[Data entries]
***

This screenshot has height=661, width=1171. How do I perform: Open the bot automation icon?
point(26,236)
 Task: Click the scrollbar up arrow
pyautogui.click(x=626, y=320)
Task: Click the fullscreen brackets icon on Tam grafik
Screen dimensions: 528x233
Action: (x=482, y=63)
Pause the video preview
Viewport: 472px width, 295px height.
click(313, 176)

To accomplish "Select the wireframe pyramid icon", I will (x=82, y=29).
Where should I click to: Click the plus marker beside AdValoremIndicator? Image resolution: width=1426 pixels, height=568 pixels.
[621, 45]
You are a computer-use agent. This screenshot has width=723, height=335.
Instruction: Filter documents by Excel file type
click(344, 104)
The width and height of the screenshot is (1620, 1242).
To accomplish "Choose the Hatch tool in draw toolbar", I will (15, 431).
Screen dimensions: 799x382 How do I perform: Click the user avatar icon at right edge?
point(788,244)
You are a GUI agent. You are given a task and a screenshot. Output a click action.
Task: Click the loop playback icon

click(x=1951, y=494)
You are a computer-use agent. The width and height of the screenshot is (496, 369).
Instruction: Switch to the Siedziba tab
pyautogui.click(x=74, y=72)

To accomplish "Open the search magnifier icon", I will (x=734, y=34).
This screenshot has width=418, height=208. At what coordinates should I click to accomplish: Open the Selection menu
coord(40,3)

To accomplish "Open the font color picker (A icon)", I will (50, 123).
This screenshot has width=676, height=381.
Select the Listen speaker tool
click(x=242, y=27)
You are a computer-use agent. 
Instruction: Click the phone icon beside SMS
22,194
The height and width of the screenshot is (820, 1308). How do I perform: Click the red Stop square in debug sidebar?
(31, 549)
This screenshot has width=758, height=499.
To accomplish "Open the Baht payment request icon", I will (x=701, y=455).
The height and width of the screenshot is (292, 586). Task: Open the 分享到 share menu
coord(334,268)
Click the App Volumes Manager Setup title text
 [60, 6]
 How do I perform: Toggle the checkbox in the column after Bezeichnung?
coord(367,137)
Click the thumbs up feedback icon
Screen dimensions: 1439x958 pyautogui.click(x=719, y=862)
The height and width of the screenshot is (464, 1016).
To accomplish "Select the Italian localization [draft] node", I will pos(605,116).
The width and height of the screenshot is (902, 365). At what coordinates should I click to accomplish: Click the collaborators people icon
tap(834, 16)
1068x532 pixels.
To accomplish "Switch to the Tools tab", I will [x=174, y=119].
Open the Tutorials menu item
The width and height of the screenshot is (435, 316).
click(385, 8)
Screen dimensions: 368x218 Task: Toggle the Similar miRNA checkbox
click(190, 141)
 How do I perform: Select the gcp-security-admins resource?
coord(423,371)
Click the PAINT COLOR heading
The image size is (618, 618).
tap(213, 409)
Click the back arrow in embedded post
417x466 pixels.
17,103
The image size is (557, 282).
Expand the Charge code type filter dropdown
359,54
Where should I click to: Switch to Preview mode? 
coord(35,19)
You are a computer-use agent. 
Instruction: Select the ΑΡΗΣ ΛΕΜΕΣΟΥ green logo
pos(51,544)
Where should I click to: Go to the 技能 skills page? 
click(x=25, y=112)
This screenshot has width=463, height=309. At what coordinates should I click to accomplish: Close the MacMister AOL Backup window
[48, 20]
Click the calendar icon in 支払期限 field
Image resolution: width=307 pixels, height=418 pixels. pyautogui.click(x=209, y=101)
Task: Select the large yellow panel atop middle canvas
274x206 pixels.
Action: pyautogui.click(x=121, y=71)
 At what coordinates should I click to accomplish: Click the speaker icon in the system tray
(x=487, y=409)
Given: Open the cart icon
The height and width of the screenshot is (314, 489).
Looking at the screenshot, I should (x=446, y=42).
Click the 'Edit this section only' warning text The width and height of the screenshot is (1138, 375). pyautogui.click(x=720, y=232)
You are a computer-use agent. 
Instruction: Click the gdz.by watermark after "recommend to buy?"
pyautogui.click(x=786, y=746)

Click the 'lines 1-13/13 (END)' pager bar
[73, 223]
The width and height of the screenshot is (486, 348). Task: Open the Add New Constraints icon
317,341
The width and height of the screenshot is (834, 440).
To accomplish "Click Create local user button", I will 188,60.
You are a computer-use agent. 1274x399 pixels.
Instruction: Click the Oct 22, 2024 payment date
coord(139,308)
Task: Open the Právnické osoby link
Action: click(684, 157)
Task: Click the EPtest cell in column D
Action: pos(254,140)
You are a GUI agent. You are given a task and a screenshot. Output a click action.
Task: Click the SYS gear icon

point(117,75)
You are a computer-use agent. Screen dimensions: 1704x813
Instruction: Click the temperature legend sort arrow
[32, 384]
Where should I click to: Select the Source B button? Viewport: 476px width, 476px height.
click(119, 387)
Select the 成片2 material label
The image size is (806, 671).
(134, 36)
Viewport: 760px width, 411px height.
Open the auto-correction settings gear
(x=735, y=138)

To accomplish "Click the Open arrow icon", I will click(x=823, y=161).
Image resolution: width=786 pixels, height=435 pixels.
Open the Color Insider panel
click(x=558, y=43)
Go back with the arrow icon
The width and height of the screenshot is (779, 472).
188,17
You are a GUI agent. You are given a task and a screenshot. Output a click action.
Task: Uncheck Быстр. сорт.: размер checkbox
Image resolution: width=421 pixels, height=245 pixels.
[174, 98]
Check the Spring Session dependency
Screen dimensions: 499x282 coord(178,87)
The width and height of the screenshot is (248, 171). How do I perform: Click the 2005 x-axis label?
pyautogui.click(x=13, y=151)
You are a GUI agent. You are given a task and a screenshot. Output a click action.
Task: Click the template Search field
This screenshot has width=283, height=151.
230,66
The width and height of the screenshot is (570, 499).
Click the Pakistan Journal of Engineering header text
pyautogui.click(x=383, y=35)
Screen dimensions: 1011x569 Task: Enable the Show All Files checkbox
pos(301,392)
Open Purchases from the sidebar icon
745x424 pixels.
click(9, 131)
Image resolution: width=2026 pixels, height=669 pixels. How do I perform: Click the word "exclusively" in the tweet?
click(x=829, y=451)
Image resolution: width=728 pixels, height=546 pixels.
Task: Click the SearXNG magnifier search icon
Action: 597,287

***

_Written request_
Change "computer-use agent" to "desktop automation agent" everywhere in the records above and write them all out again with nothing else altered.

_Written solution_
This screenshot has height=661, width=1171. How do I perform: Open the bot automation icon?
point(26,236)
 Task: Click the scrollbar up arrow
pyautogui.click(x=626, y=320)
Task: Click the fullscreen brackets icon on Tam grafik
Screen dimensions: 528x233
Action: (x=482, y=63)
Pause the video preview
Viewport: 472px width, 295px height.
click(313, 176)

To accomplish "Select the wireframe pyramid icon", I will (x=82, y=29).
Where should I click to: Click the plus marker beside AdValoremIndicator? Image resolution: width=1426 pixels, height=568 pixels.
[621, 45]
You are a desktop automation agent. This screenshot has width=723, height=335.
Instruction: Filter documents by Excel file type
click(344, 104)
The width and height of the screenshot is (1620, 1242).
To accomplish "Choose the Hatch tool in draw toolbar", I will (15, 431).
Screen dimensions: 799x382 How do I perform: Click the user avatar icon at right edge?
point(788,244)
You are a GUI agent. You are given a task and a screenshot. Output a click action.
Task: Click the loop playback icon

click(x=1951, y=494)
You are a desktop automation agent. The width and height of the screenshot is (496, 369).
Instruction: Switch to the Siedziba tab
pyautogui.click(x=74, y=72)

To accomplish "Open the search magnifier icon", I will (x=734, y=34).
This screenshot has width=418, height=208. At what coordinates should I click to accomplish: Open the Selection menu
coord(40,3)

To accomplish "Open the font color picker (A icon)", I will (50, 123).
This screenshot has width=676, height=381.
Select the Listen speaker tool
click(x=242, y=27)
You are a desktop automation agent. 
Instruction: Click the phone icon beside SMS
22,194
The height and width of the screenshot is (820, 1308). How do I perform: Click the red Stop square in debug sidebar?
(31, 549)
This screenshot has width=758, height=499.
To accomplish "Open the Baht payment request icon", I will (x=701, y=455).
The height and width of the screenshot is (292, 586). Task: Open the 分享到 share menu
coord(334,268)
Click the App Volumes Manager Setup title text
 [60, 6]
 How do I perform: Toggle the checkbox in the column after Bezeichnung?
coord(367,137)
Click the thumbs up feedback icon
Screen dimensions: 1439x958 pyautogui.click(x=719, y=862)
The height and width of the screenshot is (464, 1016).
To accomplish "Select the Italian localization [draft] node", I will pos(605,116).
The width and height of the screenshot is (902, 365). At what coordinates should I click to accomplish: Click the collaborators people icon
tap(834, 16)
1068x532 pixels.
To accomplish "Switch to the Tools tab", I will [x=174, y=119].
Open the Tutorials menu item
The width and height of the screenshot is (435, 316).
click(385, 8)
Screen dimensions: 368x218 Task: Toggle the Similar miRNA checkbox
click(190, 141)
 How do I perform: Select the gcp-security-admins resource?
coord(423,371)
Click the PAINT COLOR heading
The image size is (618, 618).
tap(213, 409)
Click the back arrow in embedded post
417x466 pixels.
17,103
The image size is (557, 282).
Expand the Charge code type filter dropdown
359,54
Where should I click to: Switch to Preview mode? 
coord(35,19)
You are a desktop automation agent. 
Instruction: Select the ΑΡΗΣ ΛΕΜΕΣΟΥ green logo
pos(51,544)
Where should I click to: Go to the 技能 skills page? 
click(x=25, y=112)
This screenshot has width=463, height=309. At what coordinates should I click to accomplish: Close the MacMister AOL Backup window
[48, 20]
Click the calendar icon in 支払期限 field
Image resolution: width=307 pixels, height=418 pixels. pyautogui.click(x=209, y=101)
Task: Select the large yellow panel atop middle canvas
274x206 pixels.
Action: pyautogui.click(x=121, y=71)
 At what coordinates should I click to accomplish: Click the speaker icon in the system tray
(x=487, y=409)
Given: Open the cart icon
The height and width of the screenshot is (314, 489).
Looking at the screenshot, I should (x=446, y=42).
Click the 'Edit this section only' warning text The width and height of the screenshot is (1138, 375). pyautogui.click(x=720, y=232)
You are a desktop automation agent. 
Instruction: Click the gdz.by watermark after "recommend to buy?"
pyautogui.click(x=786, y=746)

Click the 'lines 1-13/13 (END)' pager bar
[73, 223]
The width and height of the screenshot is (486, 348). Task: Open the Add New Constraints icon
317,341
The width and height of the screenshot is (834, 440).
To accomplish "Click Create local user button", I will 188,60.
You are a desktop automation agent. 1274x399 pixels.
Instruction: Click the Oct 22, 2024 payment date
coord(139,308)
Task: Open the Právnické osoby link
Action: click(684, 157)
Task: Click the EPtest cell in column D
Action: pos(254,140)
You are a GUI agent. You are given a task and a screenshot. Output a click action.
Task: Click the SYS gear icon

point(117,75)
You are a desktop automation agent. Screen dimensions: 1704x813
Instruction: Click the temperature legend sort arrow
[32, 384]
Where should I click to: Select the Source B button? Viewport: 476px width, 476px height.
click(119, 387)
Select the 成片2 material label
The image size is (806, 671).
(134, 36)
Viewport: 760px width, 411px height.
Open the auto-correction settings gear
(x=735, y=138)

To accomplish "Click the Open arrow icon", I will click(x=823, y=161).
Image resolution: width=786 pixels, height=435 pixels.
Open the Color Insider panel
click(x=558, y=43)
Go back with the arrow icon
The width and height of the screenshot is (779, 472).
188,17
You are a GUI agent. You are given a task and a screenshot. Output a click action.
Task: Uncheck Быстр. сорт.: размер checkbox
Image resolution: width=421 pixels, height=245 pixels.
[174, 98]
Check the Spring Session dependency
Screen dimensions: 499x282 coord(178,87)
The width and height of the screenshot is (248, 171). How do I perform: Click the 2005 x-axis label?
pyautogui.click(x=13, y=151)
You are a GUI agent. You are given a task and a screenshot. Output a click action.
Task: Click the template Search field
This screenshot has width=283, height=151.
230,66
The width and height of the screenshot is (570, 499).
Click the Pakistan Journal of Engineering header text
pyautogui.click(x=383, y=35)
Screen dimensions: 1011x569 Task: Enable the Show All Files checkbox
pos(301,392)
Open Purchases from the sidebar icon
745x424 pixels.
click(9, 131)
Image resolution: width=2026 pixels, height=669 pixels. How do I perform: Click the word "exclusively" in the tweet?
click(x=829, y=451)
Image resolution: width=728 pixels, height=546 pixels.
Task: Click the SearXNG magnifier search icon
Action: 597,287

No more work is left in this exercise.